The OCP interconnect is conceptually broken into two categories: OCP high performance interconnect and OCP configuration interconnect. The OCP high performance interconnect serves as the primary high bandwidth (partial) crossbar connection between the EDMA, ARP32, DMA OCP Init/Target busses and the EVE Memories. The OCP CFG interconnect provides connectivity to the various MMRs located within EVE.
This section provides a throughput analysis of the EVE EDMA. The enhanced direct memory access module, also called EDMA, performs high-performance data transfers between two slave points, memories and peripheral devices without ARP32 support during transfer. EDMA transfer is programmed through a logical EDMA channel, which allows the transfer to be optimally tailored to the requirements of the application. The EDMA can also perform transfers between external memories and between device subsystems internal memories, with some performance loss caused by resource sharing between the read and write ports.

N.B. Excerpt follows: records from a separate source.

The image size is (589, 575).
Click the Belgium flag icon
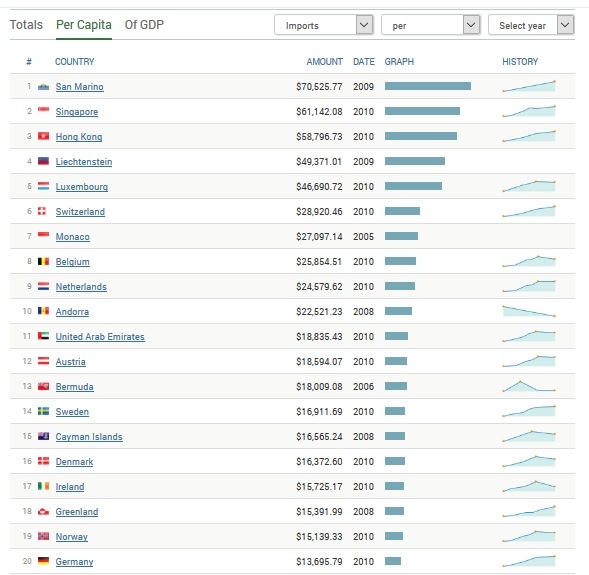click(x=44, y=261)
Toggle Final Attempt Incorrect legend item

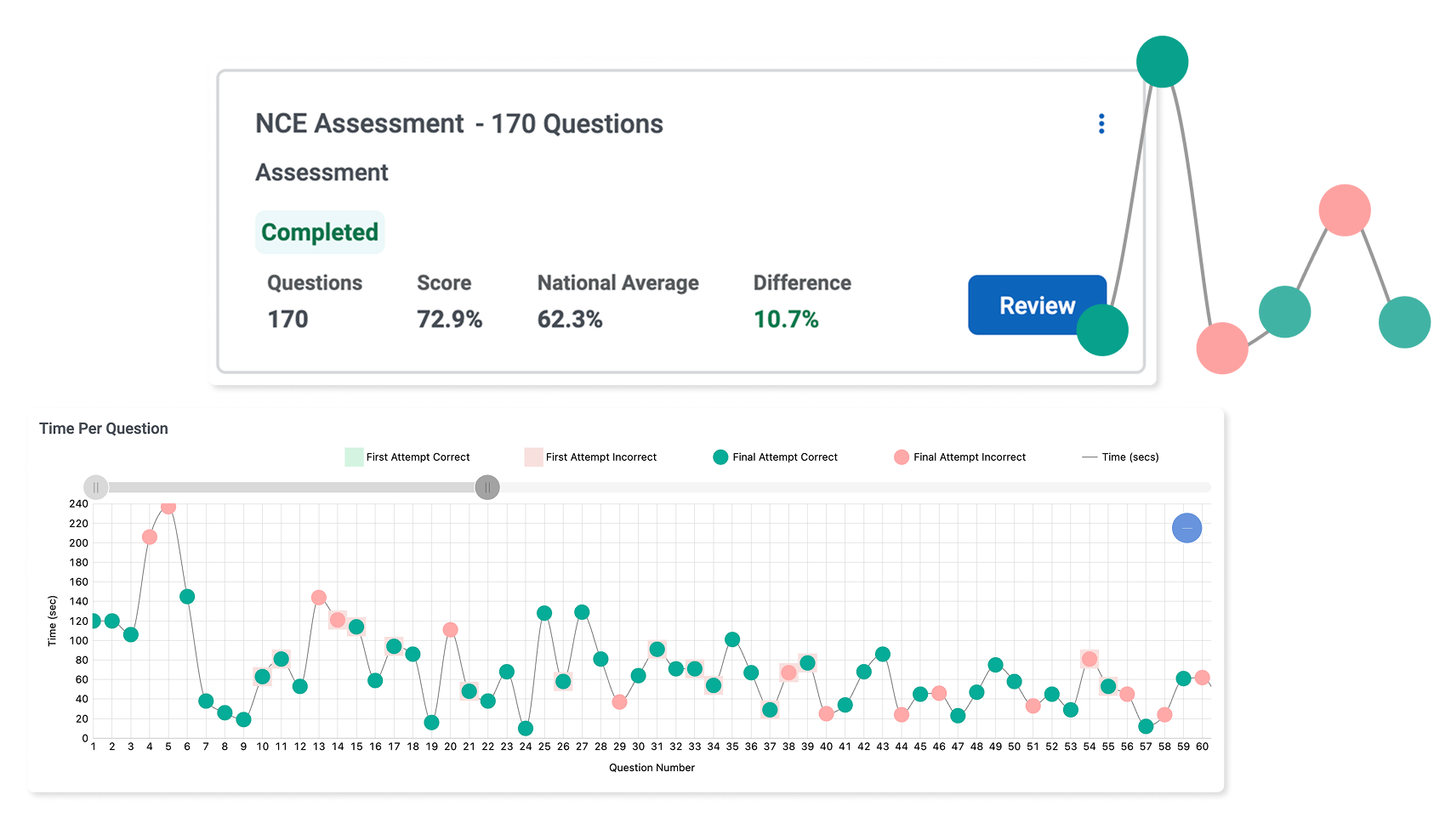(960, 457)
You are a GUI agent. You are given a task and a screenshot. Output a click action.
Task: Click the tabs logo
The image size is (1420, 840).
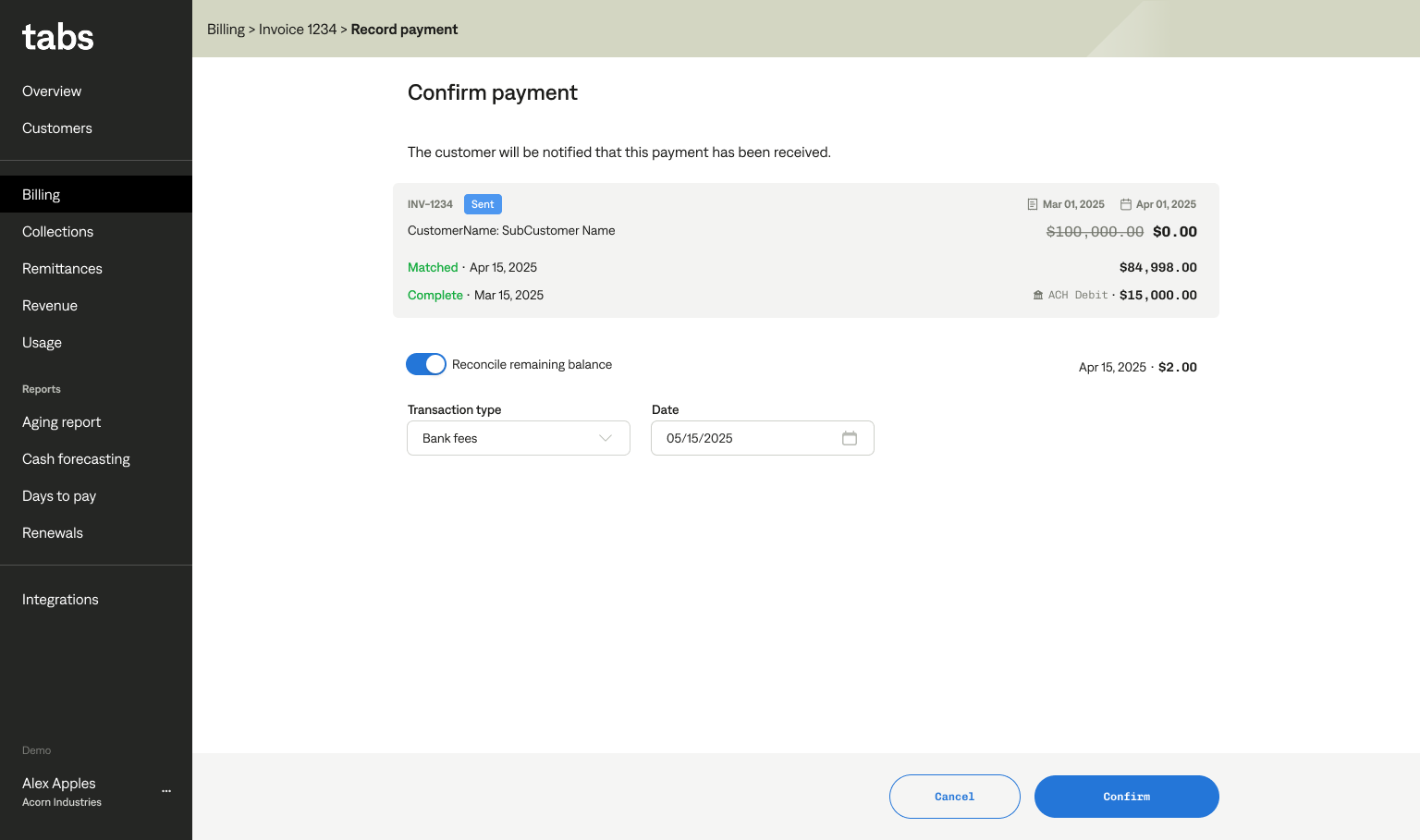[x=58, y=38]
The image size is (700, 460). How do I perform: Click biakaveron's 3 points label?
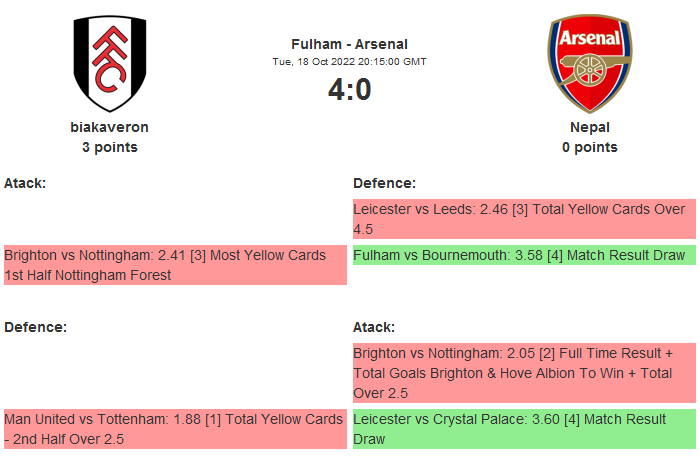(x=110, y=147)
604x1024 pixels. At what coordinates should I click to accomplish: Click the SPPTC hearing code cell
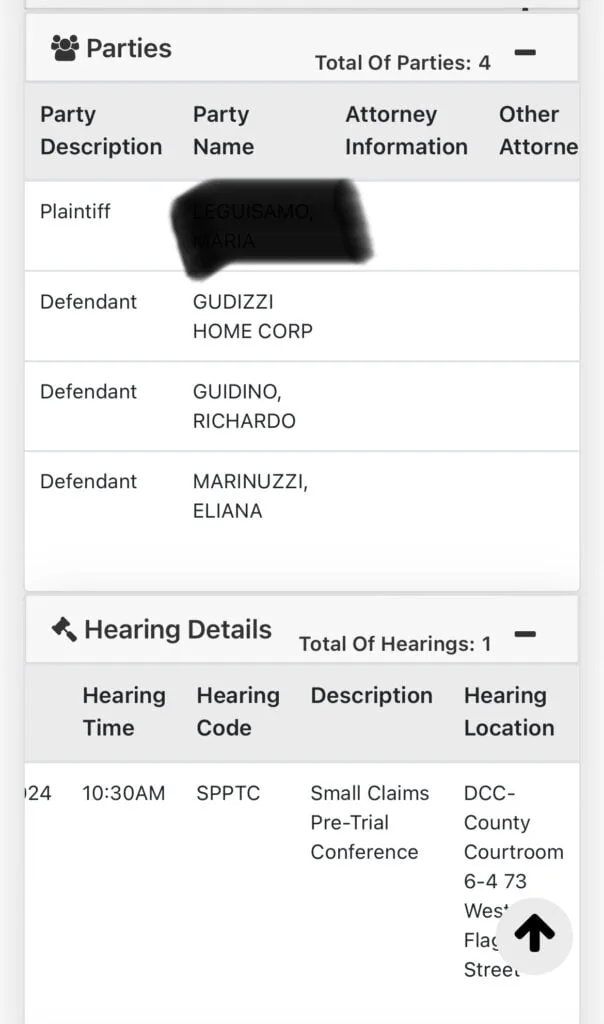pos(228,793)
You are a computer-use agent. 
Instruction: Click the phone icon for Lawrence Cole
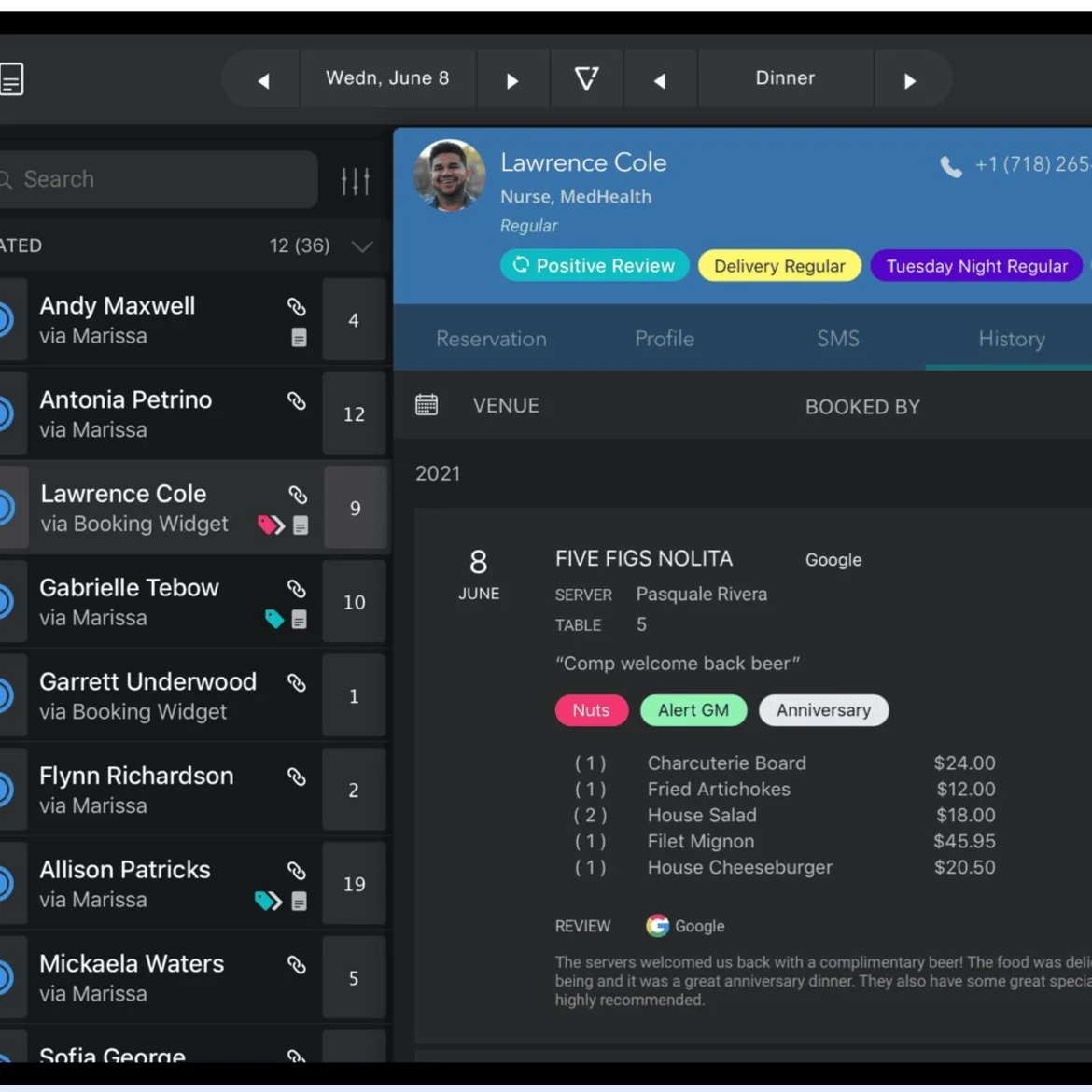pyautogui.click(x=950, y=167)
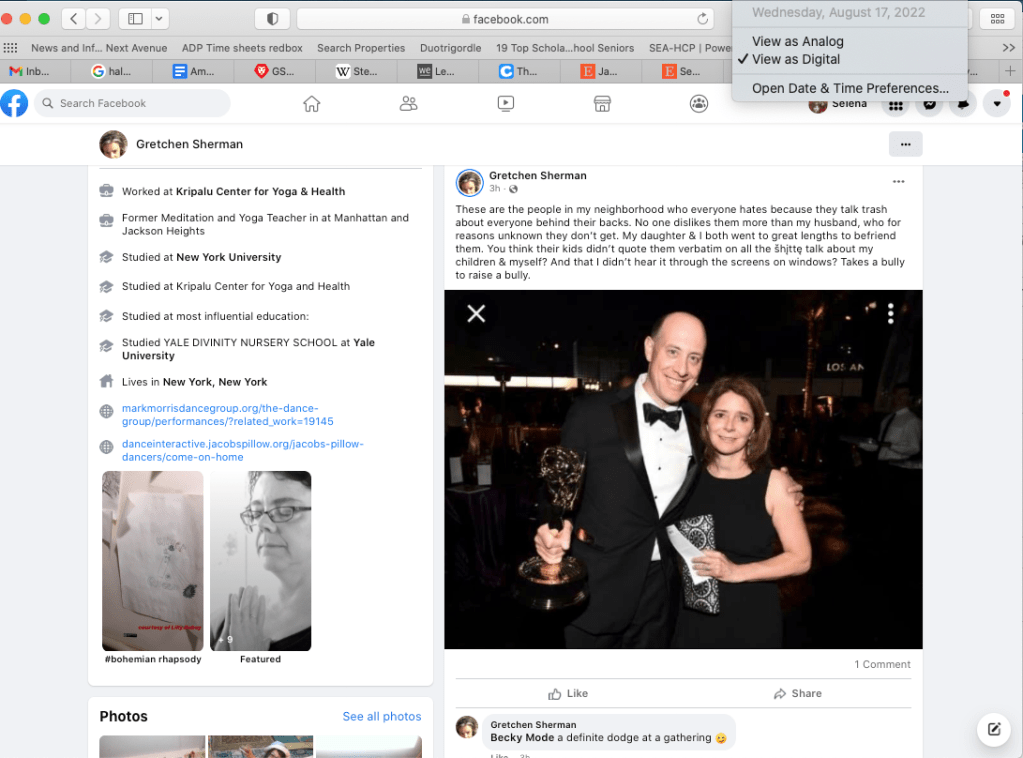
Task: Select the checked View as Digital option
Action: coord(796,59)
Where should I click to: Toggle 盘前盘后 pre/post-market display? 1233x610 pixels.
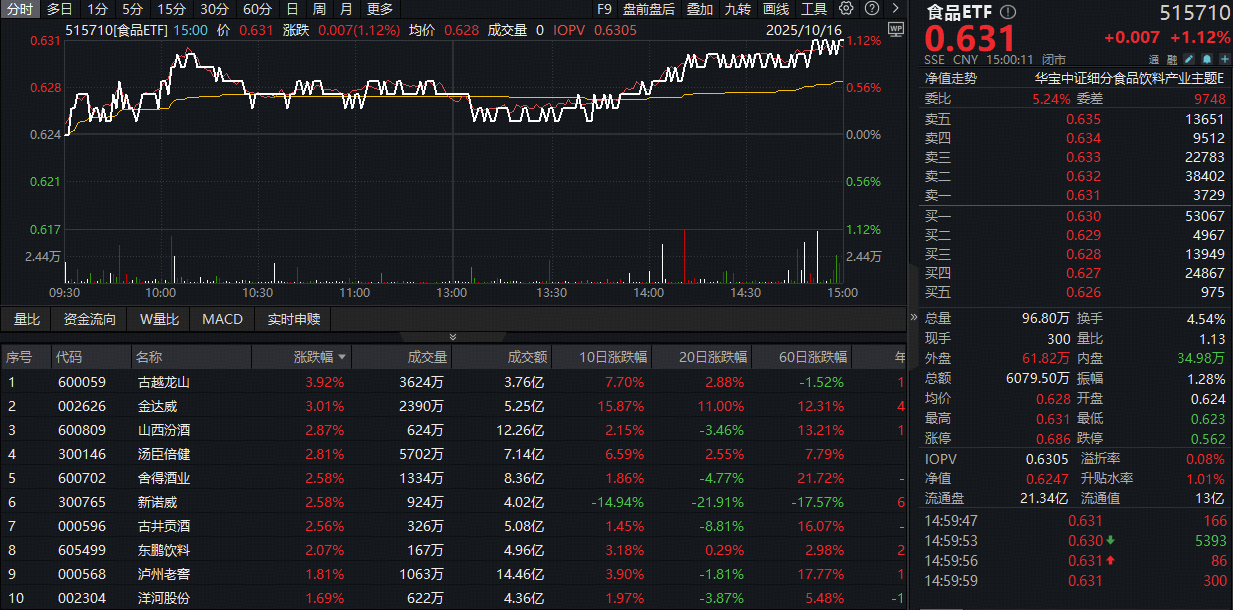point(648,9)
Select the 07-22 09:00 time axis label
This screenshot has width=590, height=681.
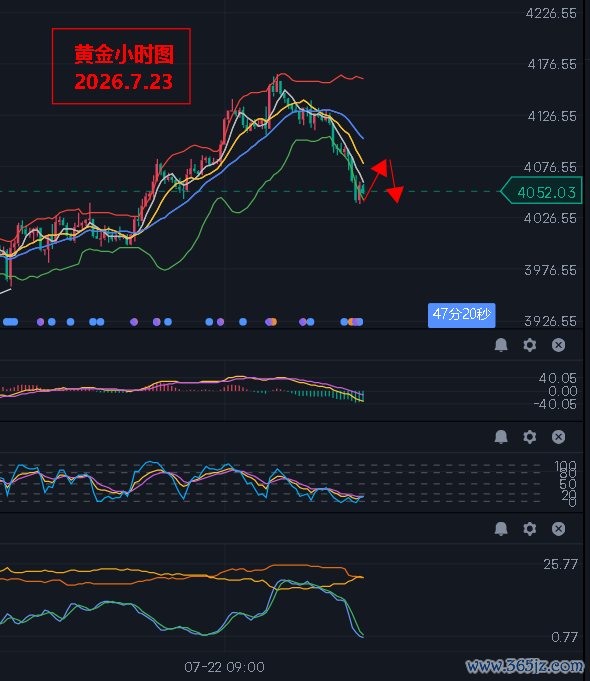point(224,667)
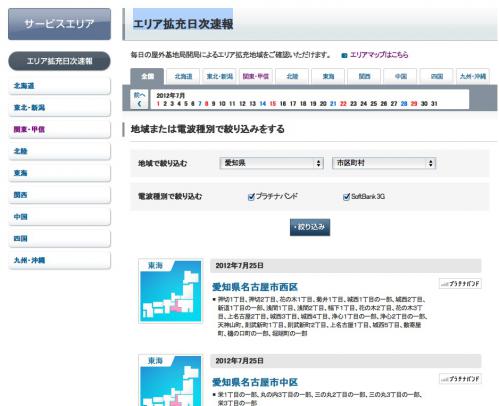The image size is (499, 406).
Task: Go to previous month with 前へ arrow
Action: coord(139,99)
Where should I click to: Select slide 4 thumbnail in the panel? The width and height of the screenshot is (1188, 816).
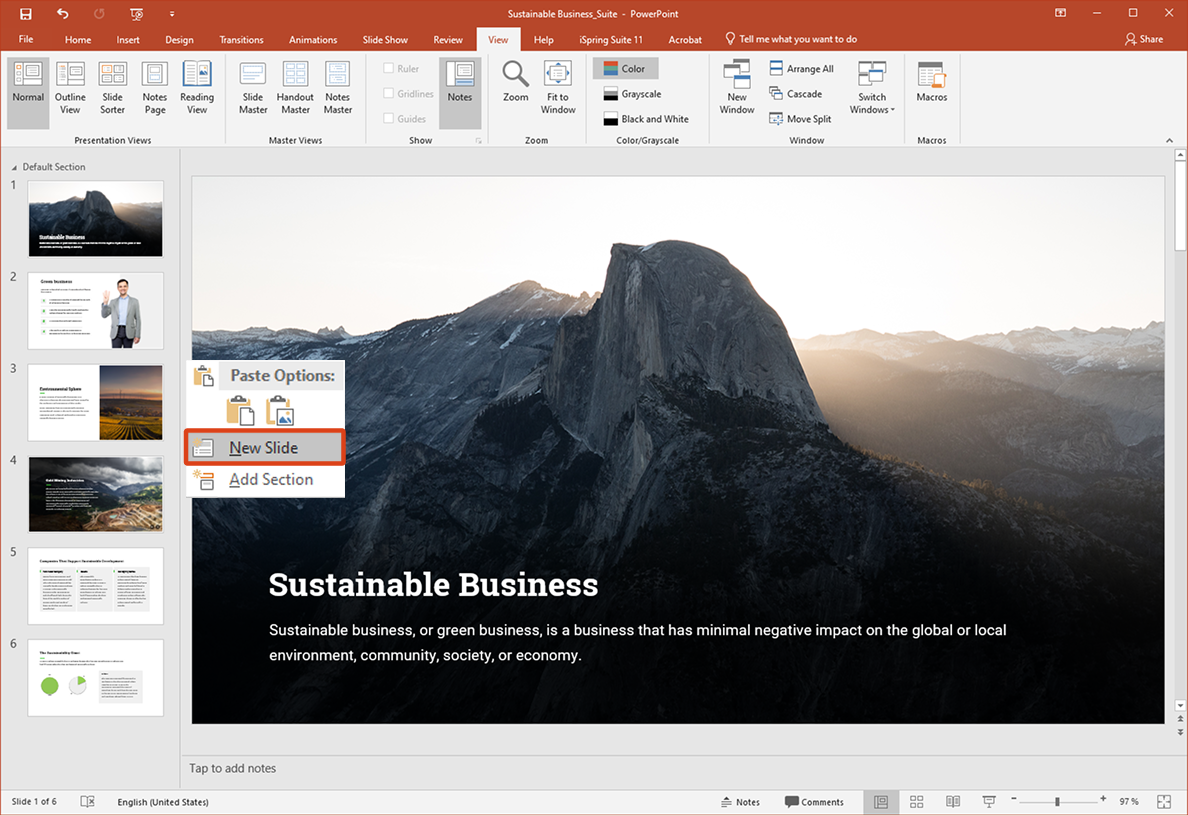pyautogui.click(x=95, y=493)
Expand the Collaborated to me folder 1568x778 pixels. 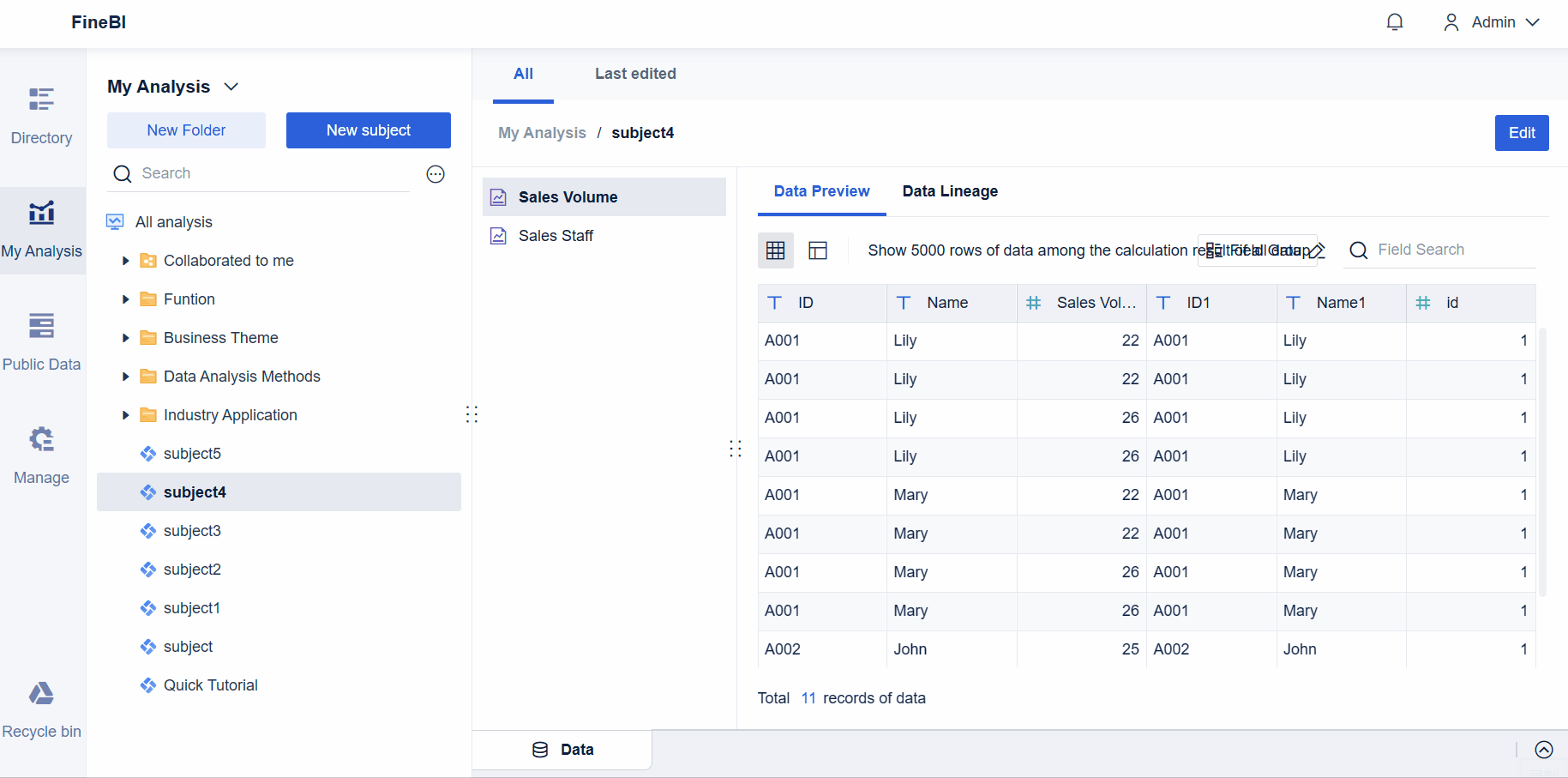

The EDMA controller block diagram is shown in Figure 17. The EDMA controller is based on two major principal blocks:
The EDMA controller’s primary purpose is to service user programmed data transfers between internal or external memory-mapped slave endpoints. It can also be configured for servicing event driven peripherals (such as serial ports), as well. There are 64 direct memory access (DMA) channels and 8 QDMA channels serviced by two concurrent physical channels.
DMA channels are triggered by external event, manual write to event set register (ESR), or chained event. QDMA are auto-triggered when write is performed to the user-programmable trigger word. Once a trigger event is recognized, the event is queued in the programmed event queue. If two events are detected simultaneously, then the lowest-numbered channel has highest priority. Each event in the event queue is processed in the order it was queued. On reaching the head of the queue, the PaRAM associated with that event is read to determine the transfer details. The transfer request (TR) submission logic evaluates the validity of the TR and is submits a valid transfer request to the appropriate transfer controller. The maximum theoretical bandwidth for a given transfer can be found by multiplying the width of the interface and the frequency at which it transfers data.
The maximum speed the transfer can achieve is equal to the bandwidth of the limiting port. In general, a given transfer scenario will never achieve maximum theoretical band width due to several factors, like transfer overheads, access latency of source/destination memories, finite number of cycles taken by EDMA CC and EDMA TC between the time the transfer event is registered to the time the first read command is issued to EDMA TC. These overheads can be calibrated by looking at the time taken to do a 1 byte transfer. These factors are not excluded in these throughput measurements.